[Exercise description]
Beginning with the line that has "Given: Collapse the" and ending with the line that has "You are a GUI", retype the entries below exactly, except for the pictures.

[Data to examine]
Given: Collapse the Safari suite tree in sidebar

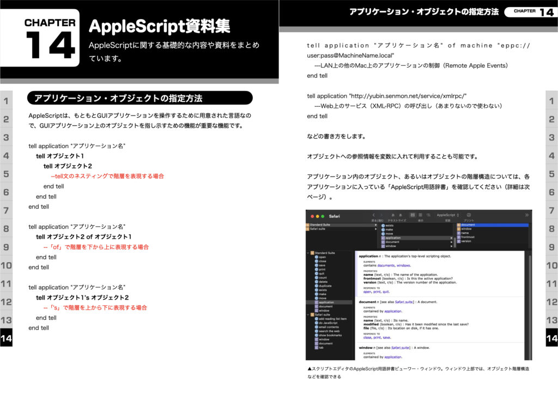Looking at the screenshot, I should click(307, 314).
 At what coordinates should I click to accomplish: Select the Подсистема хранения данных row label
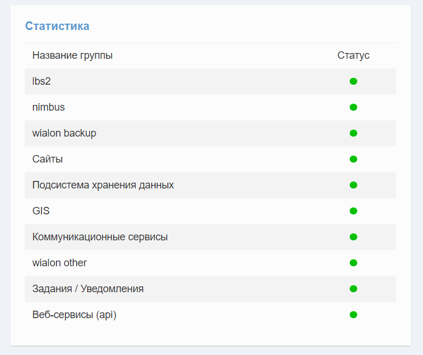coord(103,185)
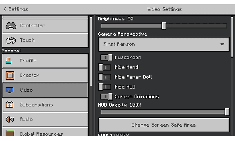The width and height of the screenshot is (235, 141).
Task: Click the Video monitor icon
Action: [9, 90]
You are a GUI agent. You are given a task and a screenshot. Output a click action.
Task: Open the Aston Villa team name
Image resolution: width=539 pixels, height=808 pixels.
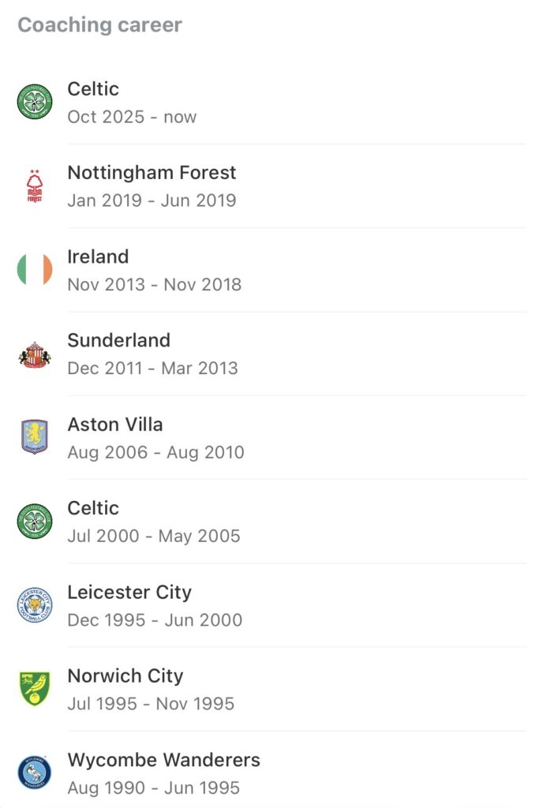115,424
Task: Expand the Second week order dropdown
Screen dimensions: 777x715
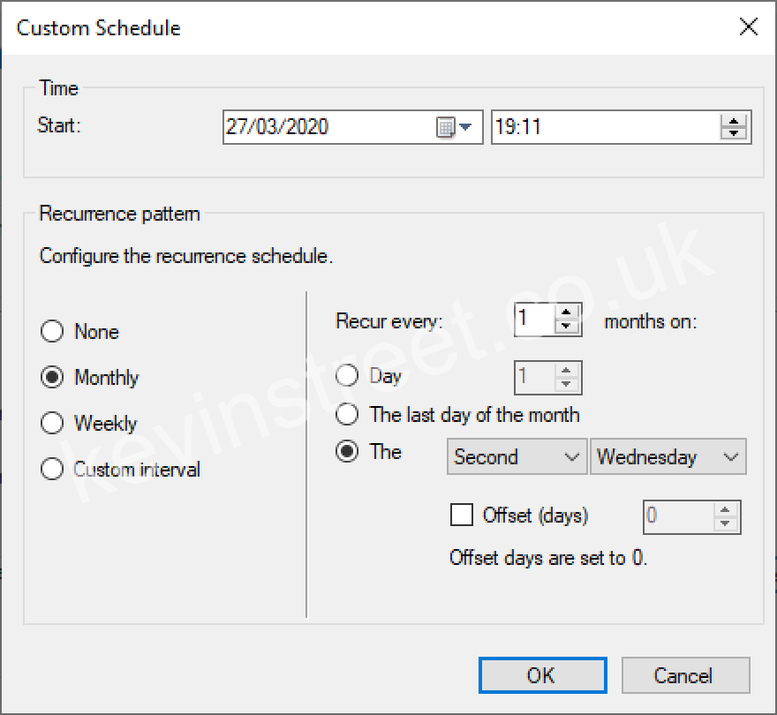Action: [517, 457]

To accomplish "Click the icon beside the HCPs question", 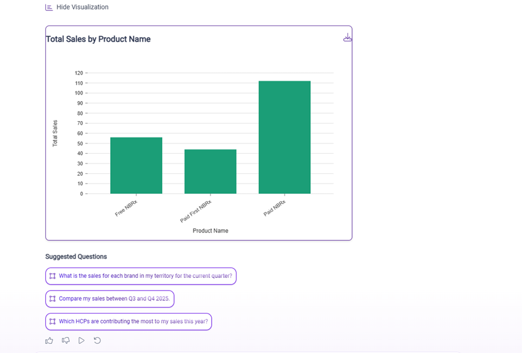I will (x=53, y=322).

---

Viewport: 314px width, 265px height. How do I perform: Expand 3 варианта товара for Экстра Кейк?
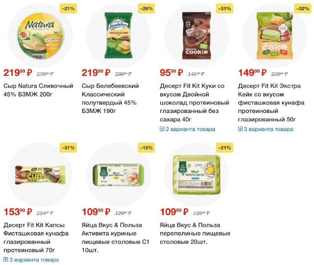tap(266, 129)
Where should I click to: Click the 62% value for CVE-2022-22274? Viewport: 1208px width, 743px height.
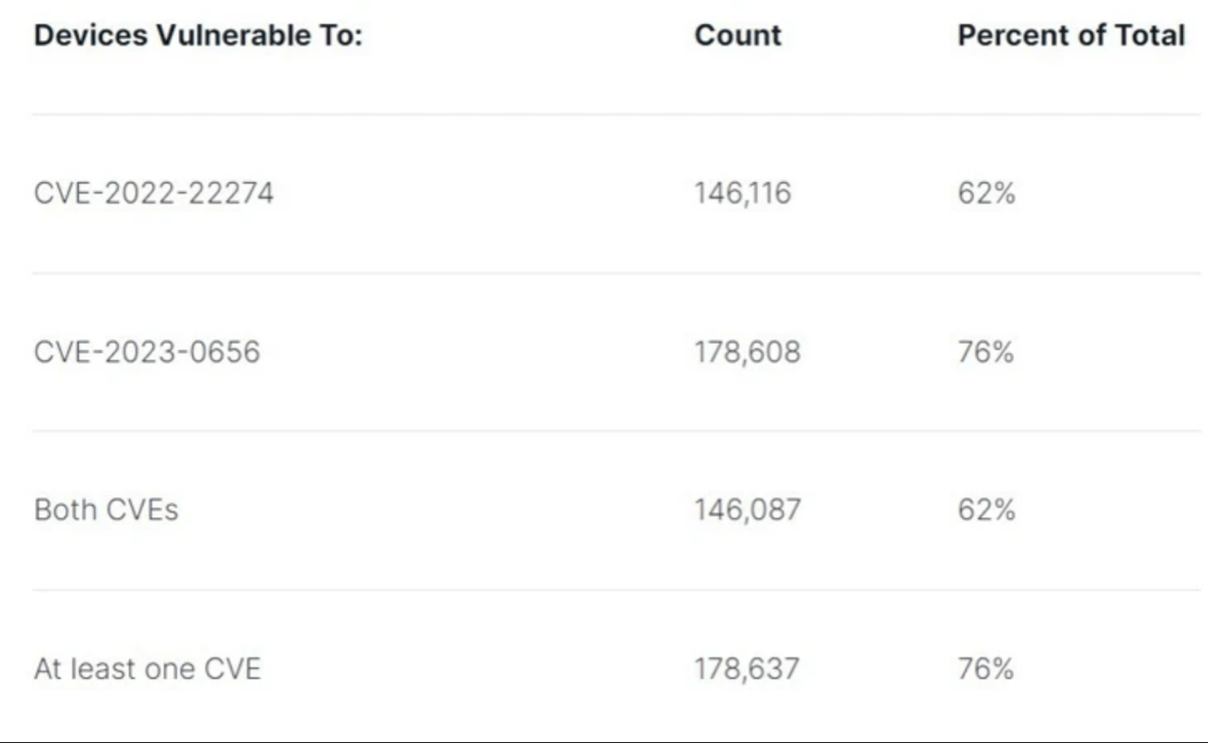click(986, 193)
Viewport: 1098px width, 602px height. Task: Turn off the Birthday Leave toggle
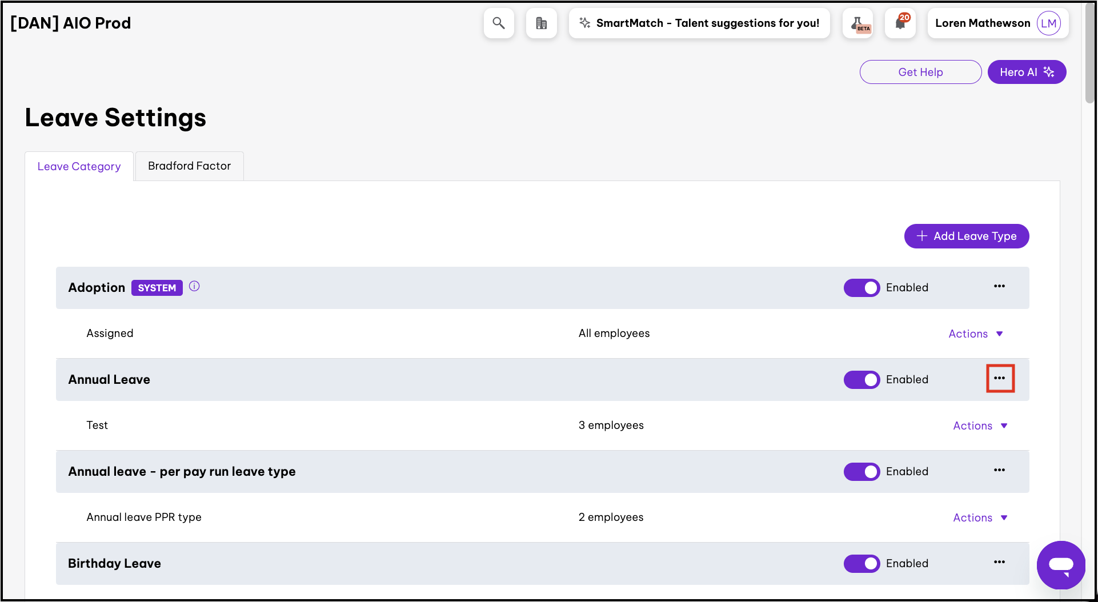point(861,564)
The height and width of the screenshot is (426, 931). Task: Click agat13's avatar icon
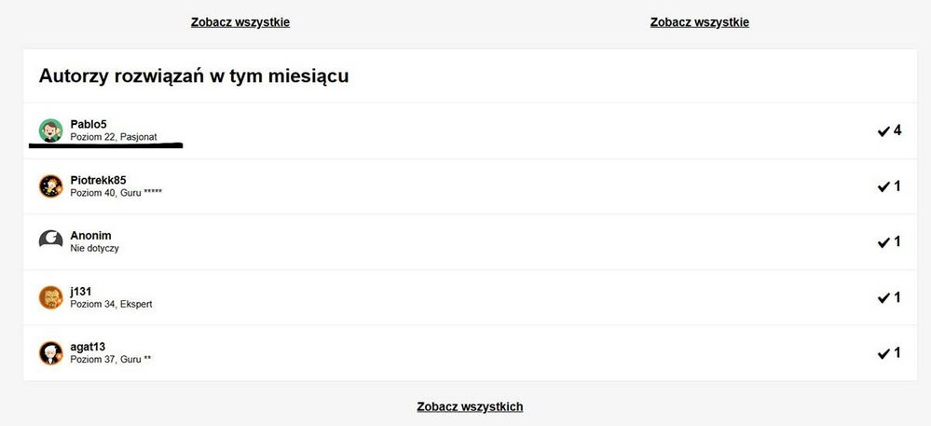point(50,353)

[Task result]
Given: Collapse the Safari suite tree in sidebar

Looking at the screenshot, I should click(307, 314).
 At what coordinates should I click to accomplish: Select the Подсистема хранения данных row label
coord(103,185)
The width and height of the screenshot is (235, 141).
Task: Click the Video monitor icon
Action: [9, 90]
You are a GUI agent. You are given a task and a screenshot. Output a click action.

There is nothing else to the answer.